You might be familiar if you’ve taken a music class but this pmeans piano. So, if a person is playing an instrument on the musical score, if a pis by the note that means you play that note quietly. Two p‘s stand for pianissimo and that means you play that note even quieter. So that means the more p‘s employed the quieter one plays.
This is the suggested amount of watching Netflix with the volume up when a baby is in close proximity. So my partner has the morning shift with the baby. I’m a night person so I like to sleep in. He wakes up plays some music, watches TV, makes noise and watches Netflix with the volume on. When I wake up it’s time to turn the volume in the house down. You might notice that by the amount of p‘s used after. And I feel like the outside world has so much sound. There’s so much sound available, what’s the harm in watching a Netflix movie with just the captions on?
This is the suggested amount of listening to Spotify on laptop when a baby is in close proximity, and also this score is the measure of one day, so the first pis the beginning of the day maybe 5:00, 6:00 in the morning and that last pis the end of the day maybe 7:30 or 8:00. And so this score shows the full measure of a day. When you have a baby, the days just get longer. This is the suggested amount of getting a baby’s attention by waving hands or stomping on floor instead of using voice. So, I feel like I’ve established my visual identity quite clearly and have my voice there, but my sonic identity is something I don’t really have, but I don’t use speech either and I’d like to avoid that with my baby.

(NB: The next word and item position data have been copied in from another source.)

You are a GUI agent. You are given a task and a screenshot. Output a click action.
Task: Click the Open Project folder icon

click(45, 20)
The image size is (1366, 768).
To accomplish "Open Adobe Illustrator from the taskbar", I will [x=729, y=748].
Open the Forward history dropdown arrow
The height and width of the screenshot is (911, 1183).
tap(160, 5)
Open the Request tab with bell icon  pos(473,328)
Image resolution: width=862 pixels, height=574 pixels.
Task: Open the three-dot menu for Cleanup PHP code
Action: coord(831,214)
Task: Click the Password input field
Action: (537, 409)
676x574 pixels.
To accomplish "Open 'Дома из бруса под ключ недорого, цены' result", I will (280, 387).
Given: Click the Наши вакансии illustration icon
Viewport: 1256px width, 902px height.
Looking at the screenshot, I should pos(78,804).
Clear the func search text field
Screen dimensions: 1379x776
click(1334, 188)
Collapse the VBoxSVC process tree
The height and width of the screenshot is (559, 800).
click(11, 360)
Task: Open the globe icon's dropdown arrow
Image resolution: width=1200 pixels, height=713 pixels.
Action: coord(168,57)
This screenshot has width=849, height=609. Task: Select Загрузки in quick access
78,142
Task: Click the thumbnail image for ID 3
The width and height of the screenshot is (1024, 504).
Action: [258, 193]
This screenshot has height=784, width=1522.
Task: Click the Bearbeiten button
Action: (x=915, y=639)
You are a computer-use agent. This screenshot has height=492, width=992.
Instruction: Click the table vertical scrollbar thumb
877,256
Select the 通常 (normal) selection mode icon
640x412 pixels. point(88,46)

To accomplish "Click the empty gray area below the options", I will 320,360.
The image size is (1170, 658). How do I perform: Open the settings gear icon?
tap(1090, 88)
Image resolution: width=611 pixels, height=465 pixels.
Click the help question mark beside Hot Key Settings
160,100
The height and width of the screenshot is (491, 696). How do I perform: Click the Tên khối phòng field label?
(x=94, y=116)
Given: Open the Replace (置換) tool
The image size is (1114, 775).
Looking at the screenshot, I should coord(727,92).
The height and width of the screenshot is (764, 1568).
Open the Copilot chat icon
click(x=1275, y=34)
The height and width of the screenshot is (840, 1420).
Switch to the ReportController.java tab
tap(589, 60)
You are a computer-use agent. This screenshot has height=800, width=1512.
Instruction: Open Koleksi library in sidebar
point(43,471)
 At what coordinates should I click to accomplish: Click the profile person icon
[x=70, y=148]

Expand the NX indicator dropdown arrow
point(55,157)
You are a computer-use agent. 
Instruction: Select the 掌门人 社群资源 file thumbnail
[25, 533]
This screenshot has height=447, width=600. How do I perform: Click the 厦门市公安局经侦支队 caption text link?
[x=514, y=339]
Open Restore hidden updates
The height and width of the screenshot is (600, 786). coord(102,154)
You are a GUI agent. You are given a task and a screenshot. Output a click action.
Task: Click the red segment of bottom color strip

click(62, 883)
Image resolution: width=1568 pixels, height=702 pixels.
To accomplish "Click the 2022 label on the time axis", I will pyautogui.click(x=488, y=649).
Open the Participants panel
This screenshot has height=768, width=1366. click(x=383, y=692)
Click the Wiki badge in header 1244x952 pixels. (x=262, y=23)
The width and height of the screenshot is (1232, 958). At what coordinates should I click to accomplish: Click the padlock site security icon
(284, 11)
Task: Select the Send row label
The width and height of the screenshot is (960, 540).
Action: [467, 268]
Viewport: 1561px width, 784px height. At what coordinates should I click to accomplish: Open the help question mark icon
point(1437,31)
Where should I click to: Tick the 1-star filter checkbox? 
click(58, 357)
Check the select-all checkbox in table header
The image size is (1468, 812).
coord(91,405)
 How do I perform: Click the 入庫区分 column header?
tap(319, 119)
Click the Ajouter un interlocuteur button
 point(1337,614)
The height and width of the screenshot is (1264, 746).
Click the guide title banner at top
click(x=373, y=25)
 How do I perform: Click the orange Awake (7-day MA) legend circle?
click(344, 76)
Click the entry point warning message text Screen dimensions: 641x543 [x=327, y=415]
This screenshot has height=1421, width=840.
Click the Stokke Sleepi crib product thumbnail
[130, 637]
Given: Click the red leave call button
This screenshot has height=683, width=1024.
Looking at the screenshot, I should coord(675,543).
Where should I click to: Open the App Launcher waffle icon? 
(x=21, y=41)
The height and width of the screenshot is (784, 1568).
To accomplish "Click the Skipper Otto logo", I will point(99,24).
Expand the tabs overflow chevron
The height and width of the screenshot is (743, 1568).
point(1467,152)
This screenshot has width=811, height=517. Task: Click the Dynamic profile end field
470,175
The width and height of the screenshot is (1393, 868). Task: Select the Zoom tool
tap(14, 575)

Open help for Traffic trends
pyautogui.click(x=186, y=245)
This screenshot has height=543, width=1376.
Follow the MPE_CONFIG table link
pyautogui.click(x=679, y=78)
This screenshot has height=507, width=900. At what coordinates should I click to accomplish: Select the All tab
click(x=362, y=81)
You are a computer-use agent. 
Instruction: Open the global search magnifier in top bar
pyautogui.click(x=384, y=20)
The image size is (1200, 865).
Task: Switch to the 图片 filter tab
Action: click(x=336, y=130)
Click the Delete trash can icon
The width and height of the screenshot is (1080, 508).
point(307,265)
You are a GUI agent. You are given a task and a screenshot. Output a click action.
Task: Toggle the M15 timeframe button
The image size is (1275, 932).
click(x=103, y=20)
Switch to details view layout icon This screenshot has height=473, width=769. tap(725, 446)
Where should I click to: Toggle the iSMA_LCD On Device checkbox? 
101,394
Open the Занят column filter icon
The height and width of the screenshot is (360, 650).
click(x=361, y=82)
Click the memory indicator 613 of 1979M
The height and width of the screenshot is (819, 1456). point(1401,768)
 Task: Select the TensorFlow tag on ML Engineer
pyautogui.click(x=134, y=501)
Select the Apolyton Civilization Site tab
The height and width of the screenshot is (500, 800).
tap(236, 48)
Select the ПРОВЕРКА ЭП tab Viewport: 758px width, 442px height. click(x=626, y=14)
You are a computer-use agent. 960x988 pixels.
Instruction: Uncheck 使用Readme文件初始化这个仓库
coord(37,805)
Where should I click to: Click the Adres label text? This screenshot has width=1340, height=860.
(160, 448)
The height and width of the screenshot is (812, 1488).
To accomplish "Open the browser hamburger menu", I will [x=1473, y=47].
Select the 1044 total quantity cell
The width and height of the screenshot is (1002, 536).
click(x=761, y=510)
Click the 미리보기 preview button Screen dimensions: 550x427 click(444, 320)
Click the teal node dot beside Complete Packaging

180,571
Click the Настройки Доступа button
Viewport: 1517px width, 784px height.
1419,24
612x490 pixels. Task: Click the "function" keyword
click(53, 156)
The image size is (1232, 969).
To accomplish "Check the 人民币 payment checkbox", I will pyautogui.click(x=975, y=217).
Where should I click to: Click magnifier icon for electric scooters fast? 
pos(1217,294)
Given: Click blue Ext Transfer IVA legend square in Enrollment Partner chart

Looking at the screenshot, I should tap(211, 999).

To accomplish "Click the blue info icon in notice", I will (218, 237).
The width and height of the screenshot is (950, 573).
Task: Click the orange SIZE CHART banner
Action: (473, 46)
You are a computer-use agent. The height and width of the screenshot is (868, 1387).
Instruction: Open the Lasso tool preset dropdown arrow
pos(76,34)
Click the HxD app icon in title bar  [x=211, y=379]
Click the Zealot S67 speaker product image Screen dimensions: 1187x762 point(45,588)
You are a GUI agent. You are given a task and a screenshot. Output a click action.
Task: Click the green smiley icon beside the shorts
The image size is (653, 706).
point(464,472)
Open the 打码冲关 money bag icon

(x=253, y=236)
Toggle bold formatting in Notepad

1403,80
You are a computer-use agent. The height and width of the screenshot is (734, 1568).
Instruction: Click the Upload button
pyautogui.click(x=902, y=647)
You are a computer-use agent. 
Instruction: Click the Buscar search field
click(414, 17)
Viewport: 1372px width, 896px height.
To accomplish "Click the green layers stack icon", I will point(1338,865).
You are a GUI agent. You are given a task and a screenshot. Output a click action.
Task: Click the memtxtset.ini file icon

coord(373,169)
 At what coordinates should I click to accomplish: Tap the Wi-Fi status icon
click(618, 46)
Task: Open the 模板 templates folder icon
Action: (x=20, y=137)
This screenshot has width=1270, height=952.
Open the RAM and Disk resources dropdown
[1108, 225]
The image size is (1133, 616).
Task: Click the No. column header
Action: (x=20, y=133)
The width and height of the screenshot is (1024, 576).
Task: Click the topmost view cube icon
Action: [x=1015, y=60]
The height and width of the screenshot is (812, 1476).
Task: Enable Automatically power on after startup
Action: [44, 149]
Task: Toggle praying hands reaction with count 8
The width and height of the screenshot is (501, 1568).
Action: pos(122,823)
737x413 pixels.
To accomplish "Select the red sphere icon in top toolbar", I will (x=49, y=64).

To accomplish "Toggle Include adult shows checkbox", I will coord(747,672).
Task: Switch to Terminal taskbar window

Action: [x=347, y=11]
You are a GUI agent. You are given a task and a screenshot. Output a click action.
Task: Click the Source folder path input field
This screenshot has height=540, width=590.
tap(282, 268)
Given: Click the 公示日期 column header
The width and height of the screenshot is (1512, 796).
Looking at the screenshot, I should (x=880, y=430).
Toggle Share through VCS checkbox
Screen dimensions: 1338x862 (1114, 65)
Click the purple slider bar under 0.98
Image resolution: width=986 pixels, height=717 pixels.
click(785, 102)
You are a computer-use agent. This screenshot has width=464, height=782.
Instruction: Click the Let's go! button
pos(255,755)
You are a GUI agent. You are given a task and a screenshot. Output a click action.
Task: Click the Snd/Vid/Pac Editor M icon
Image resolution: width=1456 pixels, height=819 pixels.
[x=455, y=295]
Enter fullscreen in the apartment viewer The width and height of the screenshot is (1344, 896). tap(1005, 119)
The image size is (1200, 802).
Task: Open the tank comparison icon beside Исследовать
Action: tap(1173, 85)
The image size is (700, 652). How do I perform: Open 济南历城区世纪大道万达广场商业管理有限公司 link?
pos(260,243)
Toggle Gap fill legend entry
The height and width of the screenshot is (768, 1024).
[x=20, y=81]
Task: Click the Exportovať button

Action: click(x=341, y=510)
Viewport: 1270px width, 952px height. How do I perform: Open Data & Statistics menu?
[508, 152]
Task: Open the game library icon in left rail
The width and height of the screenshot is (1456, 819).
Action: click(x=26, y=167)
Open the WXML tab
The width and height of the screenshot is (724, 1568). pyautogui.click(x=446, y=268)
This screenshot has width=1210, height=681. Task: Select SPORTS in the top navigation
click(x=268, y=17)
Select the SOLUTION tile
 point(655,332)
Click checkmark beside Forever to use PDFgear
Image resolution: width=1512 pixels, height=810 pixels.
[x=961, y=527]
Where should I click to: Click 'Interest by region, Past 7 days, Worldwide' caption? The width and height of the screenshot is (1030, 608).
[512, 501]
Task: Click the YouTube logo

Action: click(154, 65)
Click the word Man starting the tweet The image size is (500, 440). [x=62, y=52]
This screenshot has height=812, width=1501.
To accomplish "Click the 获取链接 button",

It could become too much of an issue, and so, instead of using my voice I stomp my foot, or I clap my hands, or I wave my hands, or I tap my baby’s shoulder to get her attention instead of calling her name. And I prefer it that way.
This is the suggested amount of allowing friends to sing songs to a baby. Now I’m a sound artist so it shouldn’t be too much of a surprise that a lot of my friends are musicians. A lot of them are very familiar with my practice and so they ask if they’re allowed to sing to my baby. Quite frankly I never thought about that, it’s a nice gesture that they ask for my permission so I wanted to put that as part of the diet.
This is the suggested amount of sound toys for a baby to play with. Any new parent knows you get showered with gifts. I mean at home we have a giant box filled to the brim with toys. And I find that a lot of these toys make noise. Whether it’s a horse that neighs, or a duck that quacks, or a song that plays from a button, and I think about the fact that my baby is already taking in so much sound, and these toys do as well so I want to try to minimize that.
This is the suggested amount of spoken language with a baby whose parents communicate in sign language. Going back to my personal space and house rules in our house we’ve established rules for communication and we sign when we communicate with each other. So any guest who comes into our house we’ve asked that they follow our house rules instead of us communicating the way they like to. So I should say that these drawings are more a strategy of how to better control how much sound my baby consumes. Obviously, we don’t strictly adhere to these drawings, it’s a project to mostly help us stay mindful of how much sound everyone produces and consumes on a daily basis.
As a result, the rules for my baby become a series of drawings. Oh, maybe my baby doesn’t like her diet.
So my experience with the rules for afternoon naps have become a score. The rules of my personal space being invaded by church bells have turned into a performance. And the rules of communication that become a sound diet become drawings. I feel like rules can be perceived as a challenge or a limitation or restriction, but rules are also a good place to get great ideas, especially at home. So I encourage everyone after this conference is done and when you get home, I challenge you to set some rules for yourself and see what happens.